Wednesday, November 11   >>

HEY, GUYS WHO HAVE BEEN IMPATIENTLY WAITING FOR THE NEW CALL OF DUTY GAME TO THE POINT OF HAVING YOUR PRE-ORDER PICKED UP ON MIDNIGHT OF ITS RELEASE DATE

...Guess what I'm doing?

GETTIN' MAH DICK SUCKED. Have fun with your stupid soldier game.

----

To add to my incredibly impressive video game library, my PS2 collection has been upgraded to 4 titles. That's right, folks, if you're lucky enough to both be in my company and in my home, you will have the chance to play Grand Theft Auto: Vice City, Dance Dance Revolution, Guitar Hero III and my newly purchased Guitar Hero: World Tour.
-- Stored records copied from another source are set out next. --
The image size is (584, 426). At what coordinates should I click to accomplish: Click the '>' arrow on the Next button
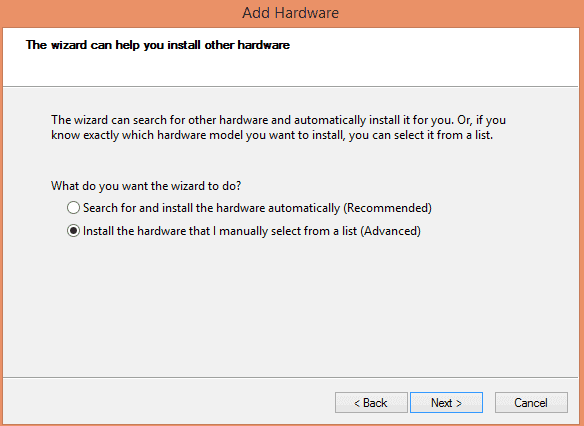click(x=459, y=403)

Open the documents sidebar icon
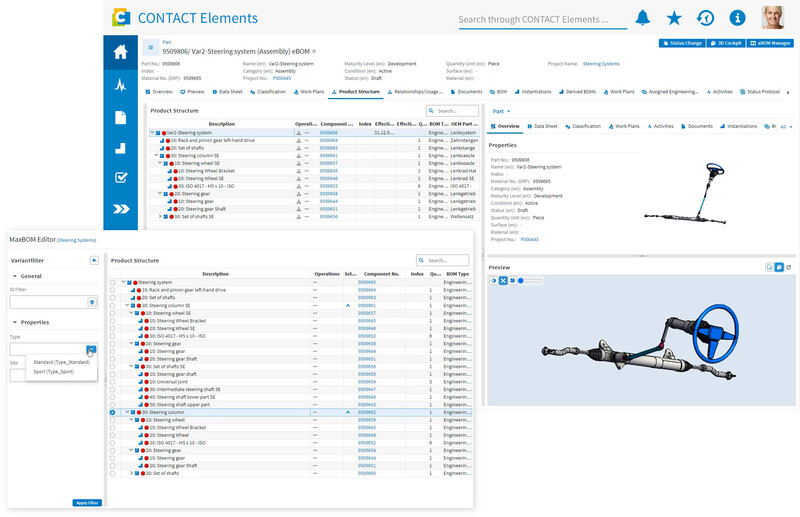click(120, 117)
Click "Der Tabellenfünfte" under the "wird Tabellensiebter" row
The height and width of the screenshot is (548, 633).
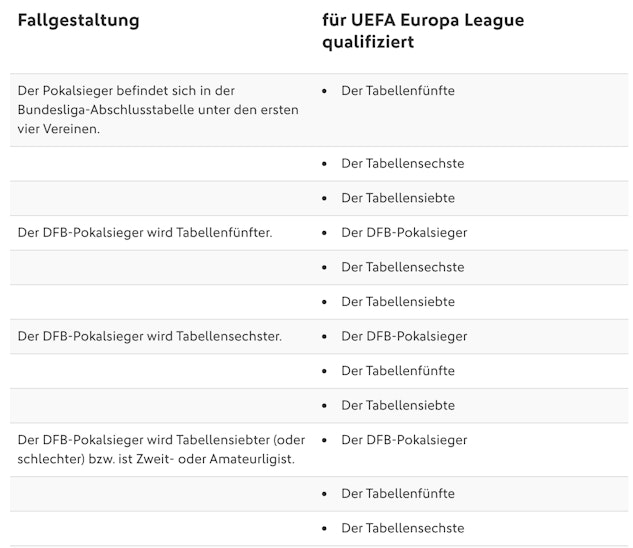397,494
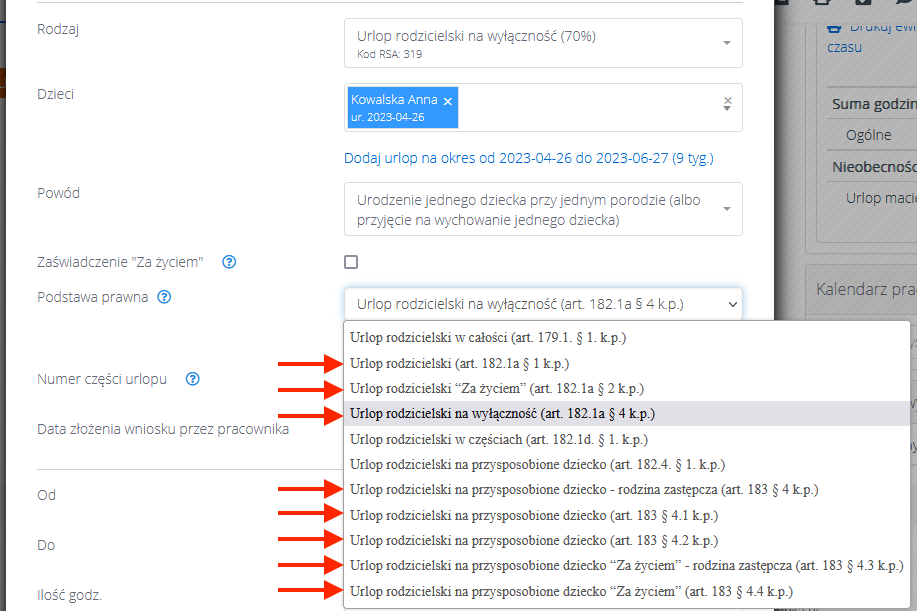Viewport: 917px width, 611px height.
Task: Show help for Numer części urlopu
Action: 194,379
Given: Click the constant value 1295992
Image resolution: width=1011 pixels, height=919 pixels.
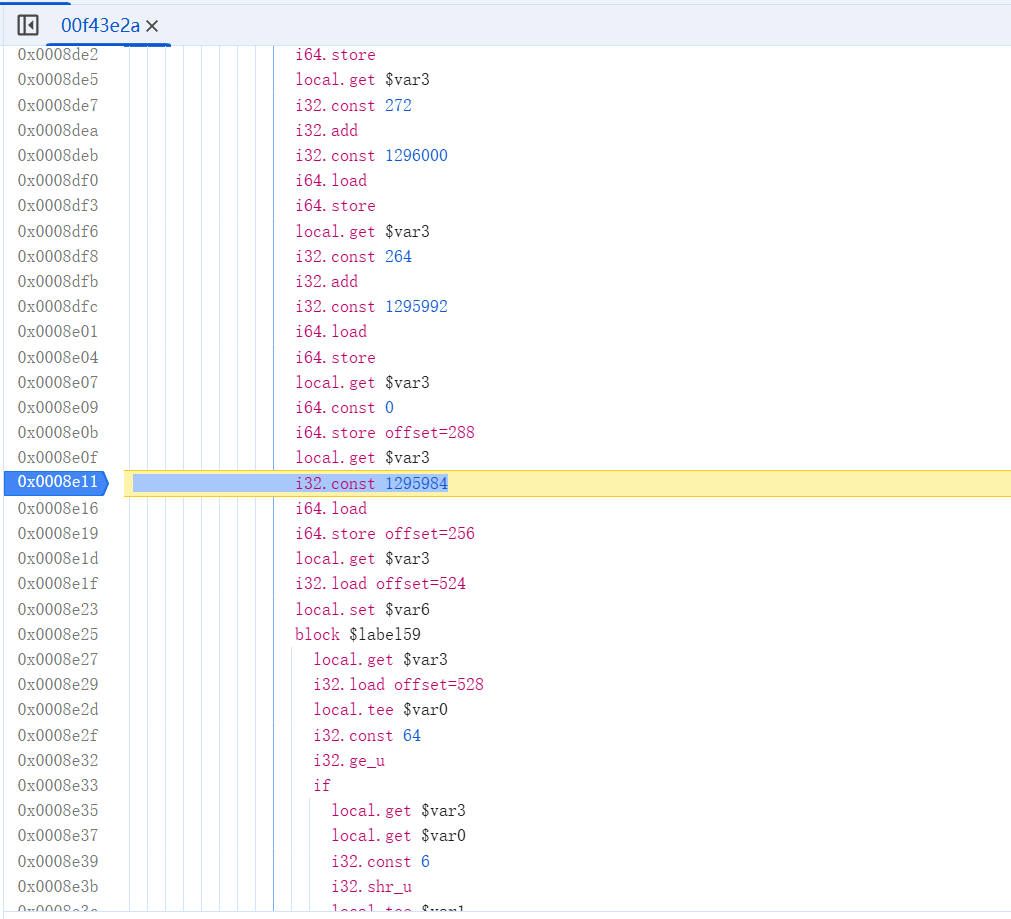Looking at the screenshot, I should click(416, 306).
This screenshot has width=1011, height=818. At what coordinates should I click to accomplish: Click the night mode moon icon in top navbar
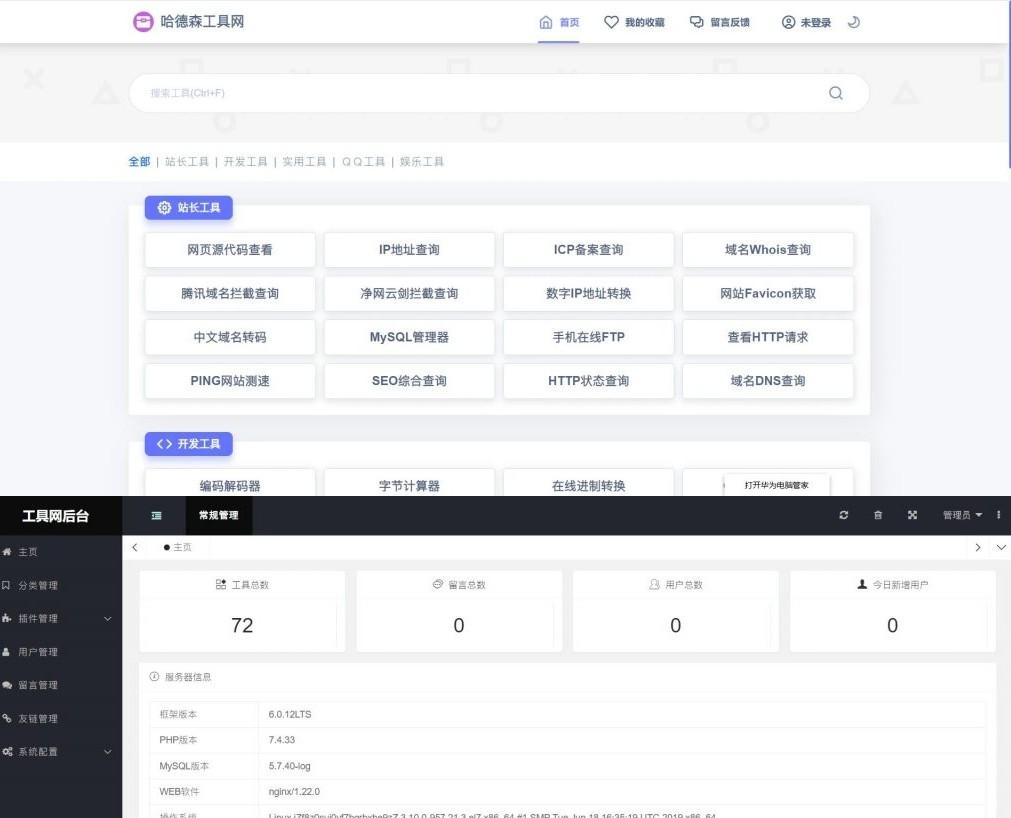tap(853, 21)
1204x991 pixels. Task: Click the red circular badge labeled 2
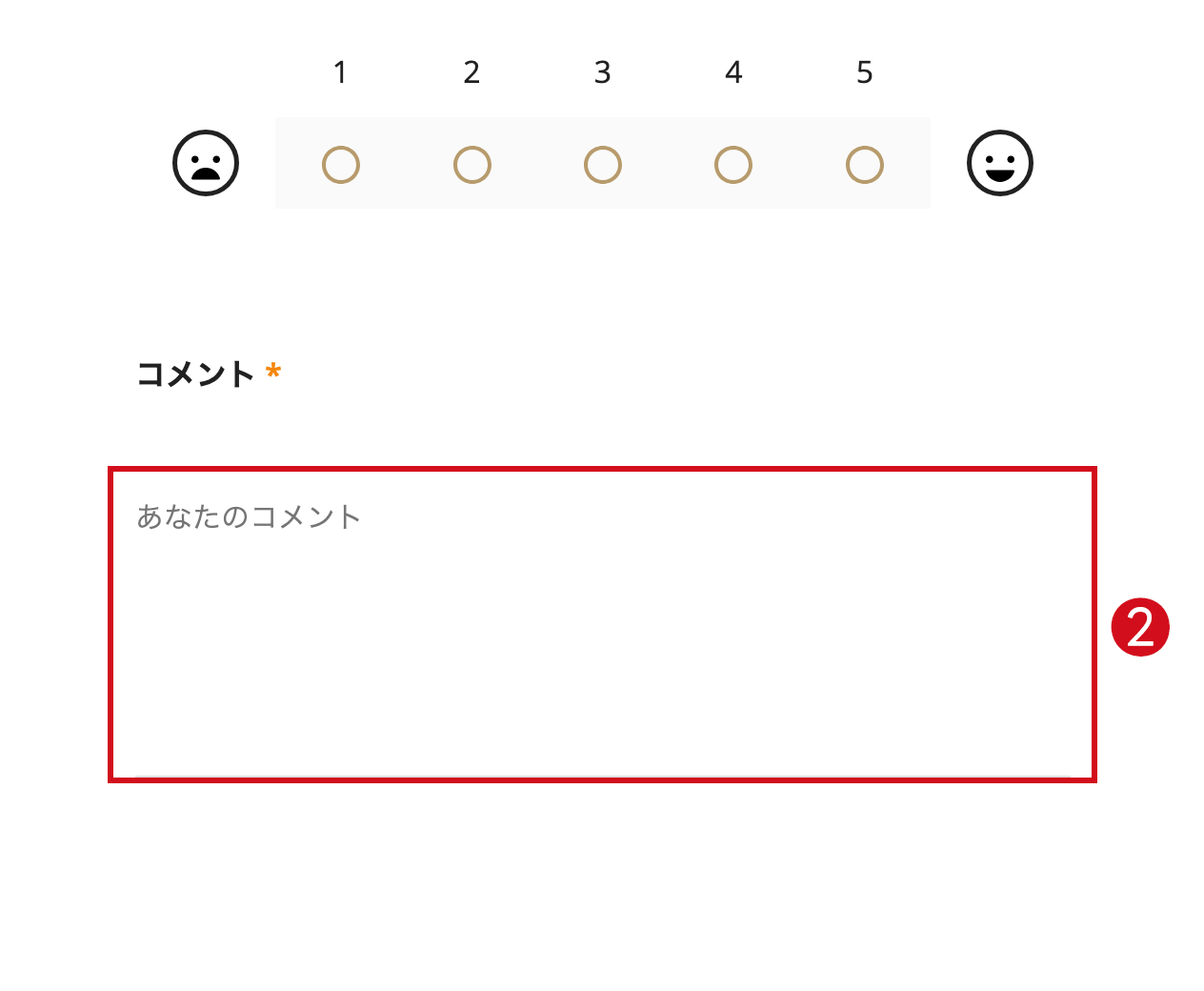coord(1142,627)
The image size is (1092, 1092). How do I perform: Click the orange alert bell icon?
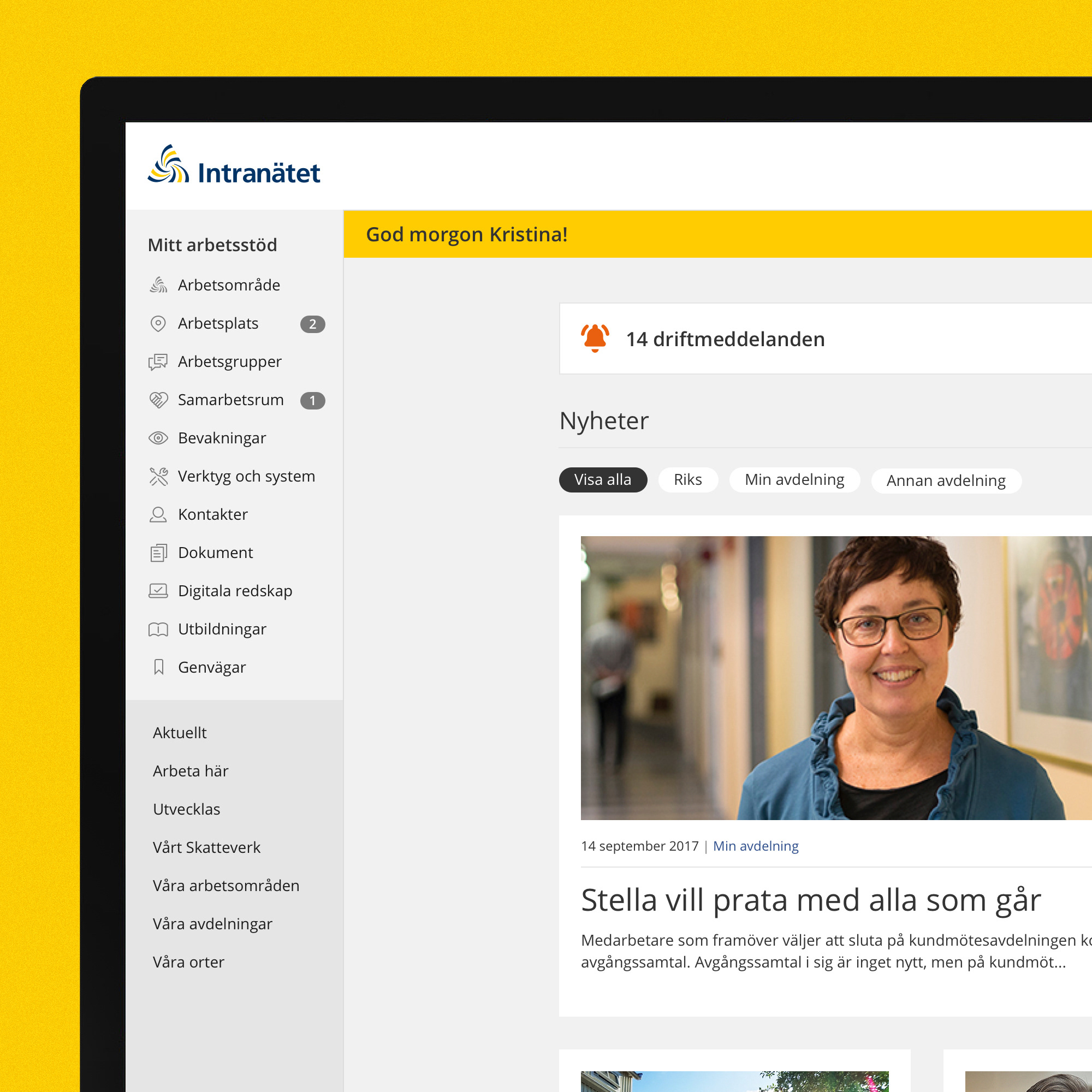(595, 338)
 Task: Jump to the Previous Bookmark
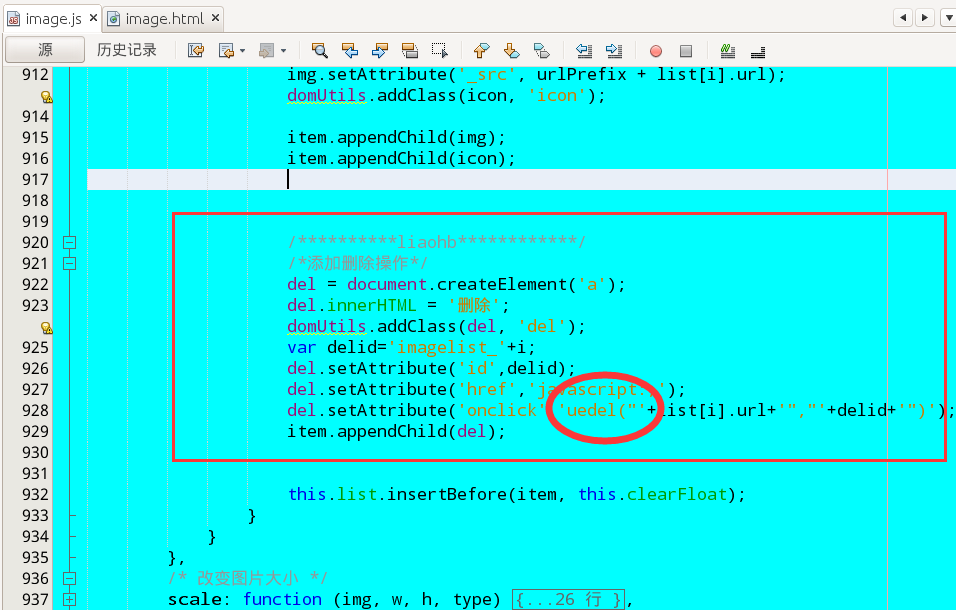click(x=481, y=50)
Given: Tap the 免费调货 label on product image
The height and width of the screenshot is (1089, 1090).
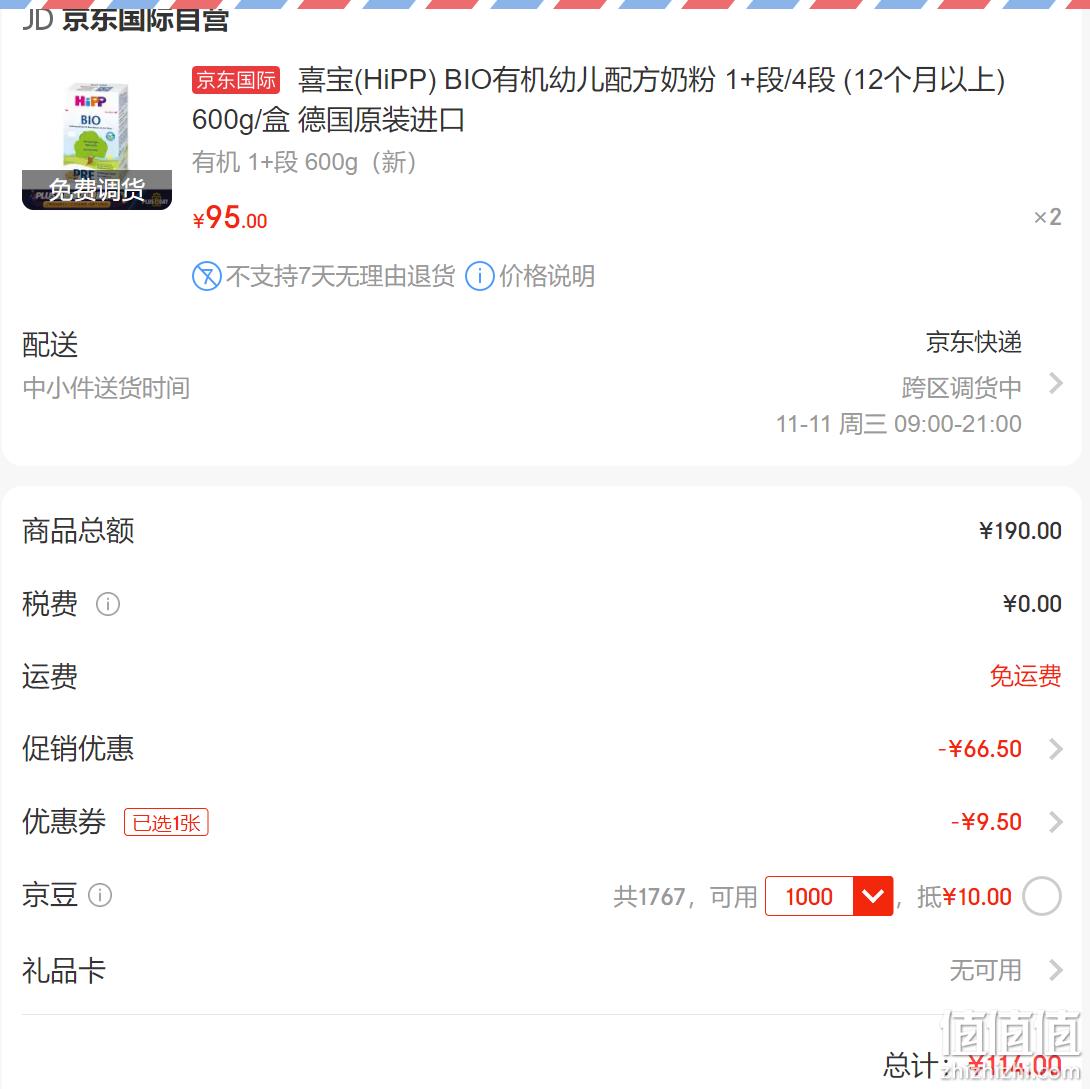Looking at the screenshot, I should pos(97,189).
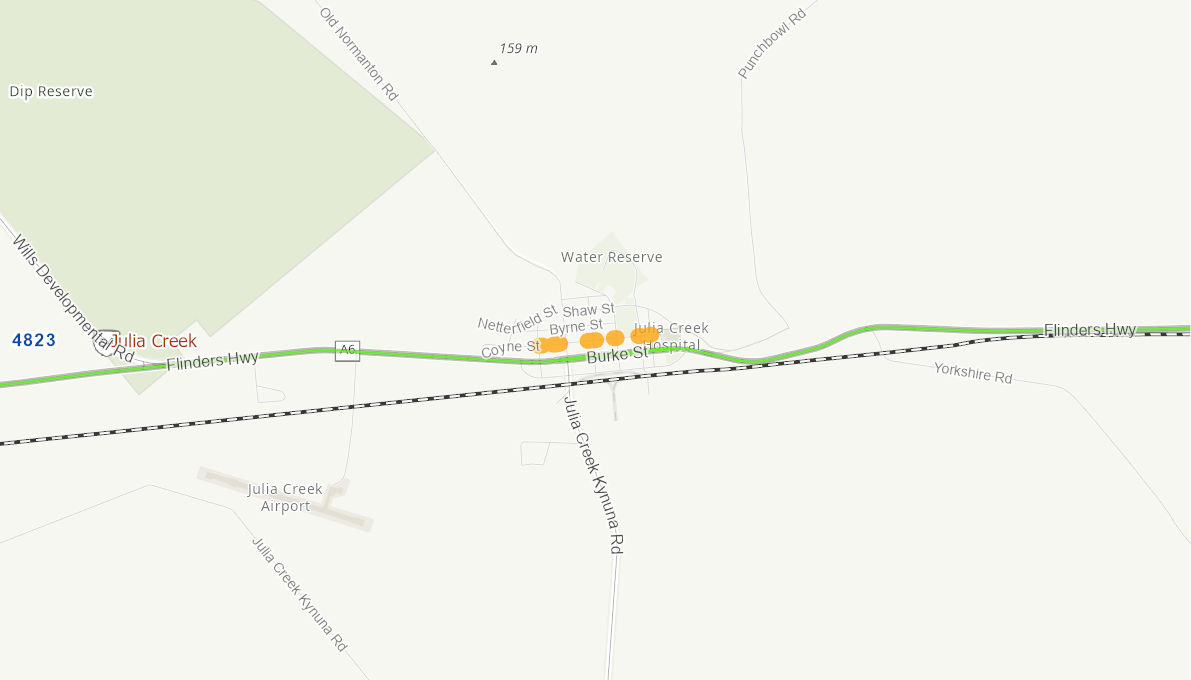Click the Flinders Hwy label at right edge
1191x680 pixels.
[1090, 330]
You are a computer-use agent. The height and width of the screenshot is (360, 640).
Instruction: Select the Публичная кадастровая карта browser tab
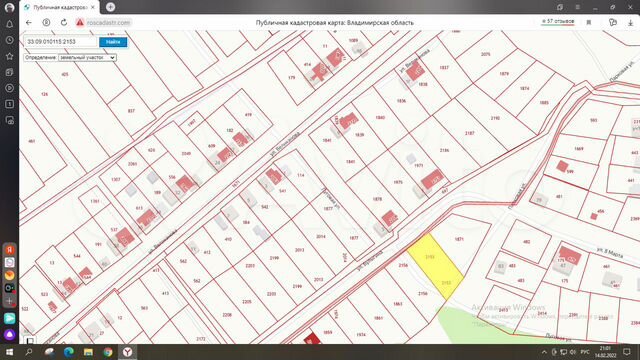[x=60, y=7]
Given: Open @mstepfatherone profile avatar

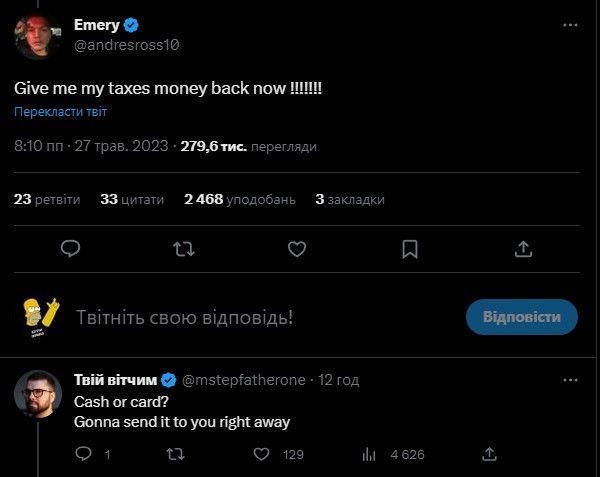Looking at the screenshot, I should (x=38, y=394).
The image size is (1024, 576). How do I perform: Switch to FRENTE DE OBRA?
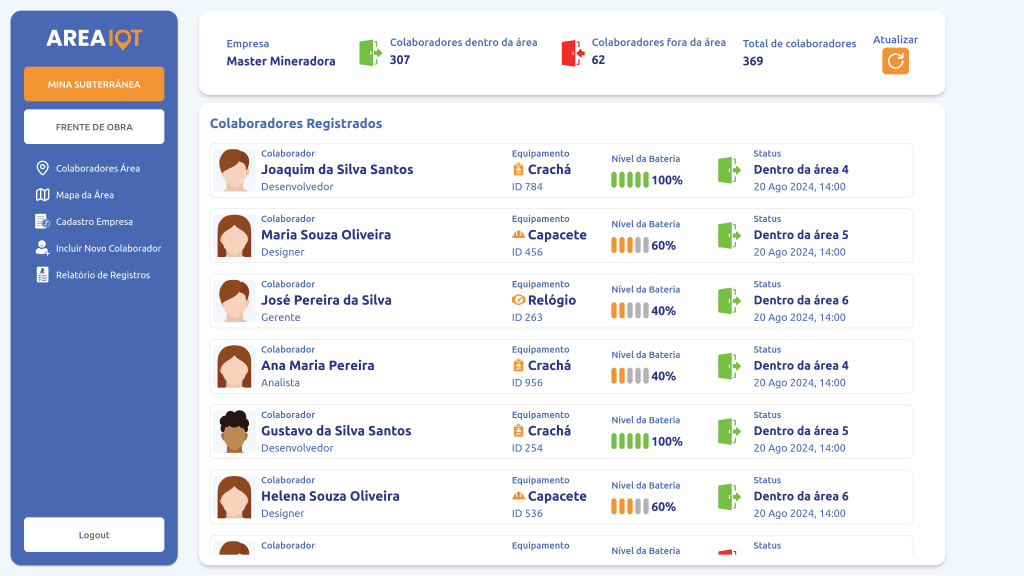tap(94, 127)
Guitar Hero: World Tour has the song "Schism" by Tool, which is seriously the greatest song to play on any of these guitar games. It is so SICK. That bass lane is all sorts of awesome: DIGGIDA-DEE-D-DEE, DIGGIDA-DEE-D-DEE-D-DEE! REPEAT THAT SHIT AND PREPARE TO BE BLOWN BY THE DEMON OF PROGRESSIVE RAWWWWWWWWKKK!

I'm "obtaining" their discog as I speak. There should be a Guitar Hero: Tool edition. Metallica and Aerosmith have one, and they're fucking lame most of the time, which makes me wonder why they even have their own editions.

But Tool. Holy shi-eeeeeeet. They're not thinking straight. They're laughably good.

----

*Ding*

I hate the "ding" of my work e-mail.
Hey Hugo...

i'm working w/ disney hall pr -- are you interested in seeing Brian Wilson do an acoustic show with Inara George's vocal group there? i'll set you up, just a thanks for being a great reporter and for cooperating with us for the last several months. -j
I
JUST
CAME
IN
MY
MOUF.

If I were as good a reporter as she says, I'd have to decline the freebie. BUT I'M NOT THAT GOOD SO, UH, SEE YOU AT BRIAN WILTHON'TH THET, DUDES!!! I jest. Read on.

----

This is the thing about J-school. Not Jew school. No, not Jap school. I'm talking journalism school.

In every class, they tell you the same thing: Be interesting. Be on deadline. Don't accept gifts. And don't lie. That's supposedly the key to being a great reporter.

Well, I've certainly done three of those four extremely well. I never turn in a piece late and I've never lied on a single article I've ever written, and, let's face it, I'm the most interesting guy you'll likely ever know or pseudo-know.

I saw Good Night and Good Luck early in my J-school career, so honesty was always in the back of my mind, even on stories about the new campus cafeteria or rising gas prices. MURROW WOULD WANT IT THAT WAY.

But this free gift thing is, like, incredibly hard to get away from. Aside from it being impossible, no one in J-school every says that denying a drink or tickets can sometimes jeopardize your relationships with PR companies and anyone else who takes it in the ass for clients. They also don't tell you how big of douchebags PR people are. They will kiss your ass until all that's left is your skeleton, and sometimes you literally have to accept their shit in order for them to shut up and stop bothering you. I swear to fucking god, it's really that hairy.

And it buffs your ego. Sometimes way too much. If you're a news dude in any sort (I cover music news), you're probably used to the 100+ emails a day about new music, free tickets, CD submissions and showcase events catered to your liking. Without it, there's no news, so unless you're accepting free shit only for favorable writing, then don't worry about it. You're not doing anything wrong until you're compromising your honesty and the integrity of your publication.

There should seriously be a class on relationships with PR people. Learning it on your own as I have is one of the most complicated things I've ever had to figure out. And I still am.

But I'll think about it after I watch Brian Wilson. He's one of my heroes, you know.